= Pepa Pollet =

Pepa Pollet (fl. 1870), was a French courtier. She was the principal lady's maid and treasurer to the empress of France, Eugénie de Montijo. She was a controversial figure as the personal favorite and influential confidante of the empress, and sometimes accused of misusing her influence.

==Life==
She was the daughter of the Carlist general Narro de Ortega. She was employed as the lady's maid to Eugenie before her marriage to the emperor, and remained in her employ all her life. She married a Colonel Pollet.

===Position at court===
When Eugenie married Napoleon III in 1853, Pollet was appointed treasurer to the empress. She was the only Spaniard employed by the Spanish-born empress. She was the intermediary between the empress and the tradesmen, and responsible for all her expenditure. She guarded Eugenies' jewels and supervised her dressing. She was responsible for everything concerning Eugenies personal household and female staff.
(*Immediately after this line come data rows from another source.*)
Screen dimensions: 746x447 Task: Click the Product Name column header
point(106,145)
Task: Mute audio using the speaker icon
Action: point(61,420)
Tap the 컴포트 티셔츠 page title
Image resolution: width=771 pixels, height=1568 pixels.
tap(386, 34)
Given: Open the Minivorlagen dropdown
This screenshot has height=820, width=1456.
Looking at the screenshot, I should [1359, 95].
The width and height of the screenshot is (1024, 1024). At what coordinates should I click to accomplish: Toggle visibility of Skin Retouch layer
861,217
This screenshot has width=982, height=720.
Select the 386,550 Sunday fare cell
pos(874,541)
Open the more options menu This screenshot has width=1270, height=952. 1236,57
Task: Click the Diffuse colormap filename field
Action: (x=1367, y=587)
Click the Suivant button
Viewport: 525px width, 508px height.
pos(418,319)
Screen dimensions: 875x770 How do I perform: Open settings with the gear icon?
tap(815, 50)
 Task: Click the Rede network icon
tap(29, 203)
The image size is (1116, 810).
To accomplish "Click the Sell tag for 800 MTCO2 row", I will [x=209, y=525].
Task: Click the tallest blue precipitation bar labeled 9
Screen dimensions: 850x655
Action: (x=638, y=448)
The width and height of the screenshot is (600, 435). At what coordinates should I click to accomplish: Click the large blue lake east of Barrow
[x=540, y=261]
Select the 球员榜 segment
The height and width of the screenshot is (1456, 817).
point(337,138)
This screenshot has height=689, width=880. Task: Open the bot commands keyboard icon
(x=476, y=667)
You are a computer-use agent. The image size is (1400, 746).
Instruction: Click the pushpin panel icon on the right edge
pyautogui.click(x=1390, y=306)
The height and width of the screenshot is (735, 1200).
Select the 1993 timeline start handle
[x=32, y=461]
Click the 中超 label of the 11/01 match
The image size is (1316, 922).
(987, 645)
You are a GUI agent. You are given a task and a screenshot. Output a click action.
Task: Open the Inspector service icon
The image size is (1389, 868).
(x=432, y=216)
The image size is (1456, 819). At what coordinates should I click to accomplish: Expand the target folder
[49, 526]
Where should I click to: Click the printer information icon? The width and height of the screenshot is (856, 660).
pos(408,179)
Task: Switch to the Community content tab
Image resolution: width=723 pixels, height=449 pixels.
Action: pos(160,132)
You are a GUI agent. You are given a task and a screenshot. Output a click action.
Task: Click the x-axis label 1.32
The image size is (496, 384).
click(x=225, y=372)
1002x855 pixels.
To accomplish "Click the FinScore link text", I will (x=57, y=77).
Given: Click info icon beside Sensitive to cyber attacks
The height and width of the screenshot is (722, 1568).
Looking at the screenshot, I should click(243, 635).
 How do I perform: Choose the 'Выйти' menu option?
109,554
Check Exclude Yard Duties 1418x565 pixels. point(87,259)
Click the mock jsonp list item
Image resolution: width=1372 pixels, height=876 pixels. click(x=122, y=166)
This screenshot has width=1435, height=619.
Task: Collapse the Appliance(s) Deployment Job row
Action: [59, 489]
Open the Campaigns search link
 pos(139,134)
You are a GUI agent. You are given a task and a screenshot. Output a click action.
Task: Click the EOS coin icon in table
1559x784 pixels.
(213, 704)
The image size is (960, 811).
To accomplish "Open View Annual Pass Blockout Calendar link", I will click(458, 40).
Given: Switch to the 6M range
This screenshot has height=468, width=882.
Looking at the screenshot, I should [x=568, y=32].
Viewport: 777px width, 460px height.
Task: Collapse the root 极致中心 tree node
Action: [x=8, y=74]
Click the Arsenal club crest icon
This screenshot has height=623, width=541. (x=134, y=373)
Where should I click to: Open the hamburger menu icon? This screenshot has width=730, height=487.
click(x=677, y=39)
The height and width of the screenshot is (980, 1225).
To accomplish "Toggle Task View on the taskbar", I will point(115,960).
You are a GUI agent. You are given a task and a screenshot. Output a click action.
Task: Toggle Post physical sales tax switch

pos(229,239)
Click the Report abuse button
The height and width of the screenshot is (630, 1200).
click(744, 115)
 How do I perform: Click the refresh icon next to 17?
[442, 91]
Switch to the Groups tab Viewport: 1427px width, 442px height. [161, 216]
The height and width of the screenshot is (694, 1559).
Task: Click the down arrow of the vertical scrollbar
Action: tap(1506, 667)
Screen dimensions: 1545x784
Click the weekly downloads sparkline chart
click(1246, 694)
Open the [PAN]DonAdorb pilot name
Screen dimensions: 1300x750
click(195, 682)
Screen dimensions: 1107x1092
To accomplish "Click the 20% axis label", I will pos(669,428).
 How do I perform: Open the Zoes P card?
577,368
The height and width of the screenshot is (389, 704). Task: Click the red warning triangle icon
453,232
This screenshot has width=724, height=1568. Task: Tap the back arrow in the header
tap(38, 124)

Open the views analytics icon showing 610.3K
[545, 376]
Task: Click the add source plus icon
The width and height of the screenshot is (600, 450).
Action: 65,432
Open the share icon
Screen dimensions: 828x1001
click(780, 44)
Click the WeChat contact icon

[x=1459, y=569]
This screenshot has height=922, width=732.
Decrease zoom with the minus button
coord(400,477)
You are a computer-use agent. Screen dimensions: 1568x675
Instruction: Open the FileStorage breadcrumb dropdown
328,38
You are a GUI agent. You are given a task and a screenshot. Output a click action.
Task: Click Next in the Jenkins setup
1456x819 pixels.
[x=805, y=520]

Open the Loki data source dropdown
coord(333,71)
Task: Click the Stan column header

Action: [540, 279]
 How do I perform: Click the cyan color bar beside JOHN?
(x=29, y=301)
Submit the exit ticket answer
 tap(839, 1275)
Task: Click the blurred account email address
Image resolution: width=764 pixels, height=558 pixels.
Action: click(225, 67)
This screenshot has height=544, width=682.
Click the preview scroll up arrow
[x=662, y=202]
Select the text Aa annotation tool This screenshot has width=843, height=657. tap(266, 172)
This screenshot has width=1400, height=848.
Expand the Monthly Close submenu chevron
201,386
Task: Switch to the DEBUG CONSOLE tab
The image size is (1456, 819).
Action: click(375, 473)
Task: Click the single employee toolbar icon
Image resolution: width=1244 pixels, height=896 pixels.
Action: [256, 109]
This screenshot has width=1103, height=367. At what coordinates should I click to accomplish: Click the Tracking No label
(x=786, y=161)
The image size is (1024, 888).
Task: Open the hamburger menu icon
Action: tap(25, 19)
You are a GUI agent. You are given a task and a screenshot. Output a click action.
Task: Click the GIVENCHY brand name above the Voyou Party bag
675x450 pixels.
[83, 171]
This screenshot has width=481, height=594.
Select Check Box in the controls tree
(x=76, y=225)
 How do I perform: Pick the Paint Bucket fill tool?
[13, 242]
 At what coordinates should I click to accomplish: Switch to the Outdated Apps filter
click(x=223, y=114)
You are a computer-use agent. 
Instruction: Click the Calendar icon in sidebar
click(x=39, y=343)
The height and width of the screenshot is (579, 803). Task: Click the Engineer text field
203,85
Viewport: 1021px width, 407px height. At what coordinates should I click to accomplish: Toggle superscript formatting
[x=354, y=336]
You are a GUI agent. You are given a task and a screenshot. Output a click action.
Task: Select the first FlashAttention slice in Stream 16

===Personality and controversy===
Pollet was described as a diminutive and pale woman with bad health, timid but irritable temper and with a strong Spanish accent, who was fiercely loyal to the empress. She was ridiculed and exposed to some hostility because her influence on the empress, but Eugenie always defended her. Her temperament often caused quarrels and domestic disputes among the staff, but Eugenie was so devoted to her that she accepted to have to mediate in these disputes. Despite her influence, Pollet was not known to have used it for political gain, as Eugenie refused any of her female staff to speak with her of politics. She was accused of abusing her position for her personal gain. She reportedly used her connections with the tradesmen of the empress to amass a fortune of two million franc.

===Later life and death===
She accompanied Eugenie to England after the fall of the Third Empire in 1870. However, the English climate was not good for her health, so she returned to France, where she died not long after her arrival.